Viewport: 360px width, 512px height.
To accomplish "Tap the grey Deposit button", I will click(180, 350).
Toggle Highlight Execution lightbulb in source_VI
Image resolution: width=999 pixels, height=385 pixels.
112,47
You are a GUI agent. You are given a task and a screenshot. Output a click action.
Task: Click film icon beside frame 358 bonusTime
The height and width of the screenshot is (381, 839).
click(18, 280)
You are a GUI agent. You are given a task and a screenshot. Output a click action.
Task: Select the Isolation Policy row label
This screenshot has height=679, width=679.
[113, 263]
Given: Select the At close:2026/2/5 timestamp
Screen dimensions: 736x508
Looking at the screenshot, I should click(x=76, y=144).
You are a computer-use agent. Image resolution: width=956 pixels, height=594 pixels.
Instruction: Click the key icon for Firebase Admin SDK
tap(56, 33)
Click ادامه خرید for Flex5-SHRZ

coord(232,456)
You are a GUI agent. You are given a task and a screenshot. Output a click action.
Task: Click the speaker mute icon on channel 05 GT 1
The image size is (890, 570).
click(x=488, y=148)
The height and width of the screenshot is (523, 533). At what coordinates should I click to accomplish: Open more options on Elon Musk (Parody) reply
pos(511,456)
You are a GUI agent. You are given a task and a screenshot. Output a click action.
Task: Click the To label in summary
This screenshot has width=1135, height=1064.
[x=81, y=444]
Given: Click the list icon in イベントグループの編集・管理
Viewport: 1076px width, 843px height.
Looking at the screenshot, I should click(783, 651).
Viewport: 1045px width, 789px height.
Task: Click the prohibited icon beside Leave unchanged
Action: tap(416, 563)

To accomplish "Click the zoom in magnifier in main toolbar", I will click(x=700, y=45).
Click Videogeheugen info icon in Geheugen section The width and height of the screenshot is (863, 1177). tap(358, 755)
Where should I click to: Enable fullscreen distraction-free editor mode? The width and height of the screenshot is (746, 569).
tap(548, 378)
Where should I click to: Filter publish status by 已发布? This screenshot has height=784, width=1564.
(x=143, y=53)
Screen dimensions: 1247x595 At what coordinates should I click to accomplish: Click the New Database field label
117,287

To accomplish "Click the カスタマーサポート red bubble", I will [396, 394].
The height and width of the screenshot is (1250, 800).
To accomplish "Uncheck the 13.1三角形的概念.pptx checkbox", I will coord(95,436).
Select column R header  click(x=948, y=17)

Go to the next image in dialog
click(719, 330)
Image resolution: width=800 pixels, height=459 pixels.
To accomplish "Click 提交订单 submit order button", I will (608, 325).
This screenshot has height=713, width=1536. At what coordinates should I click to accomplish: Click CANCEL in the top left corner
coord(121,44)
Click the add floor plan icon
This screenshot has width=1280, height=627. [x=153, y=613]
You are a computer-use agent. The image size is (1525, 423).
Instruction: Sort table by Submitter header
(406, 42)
============================================================
### Problem requirements
Lines above that have "Select": copy each of them.

### Reply
Task: Select the Isolation Policy row label
Given: Select the At close:2026/2/5 timestamp
Select column R header  click(x=948, y=17)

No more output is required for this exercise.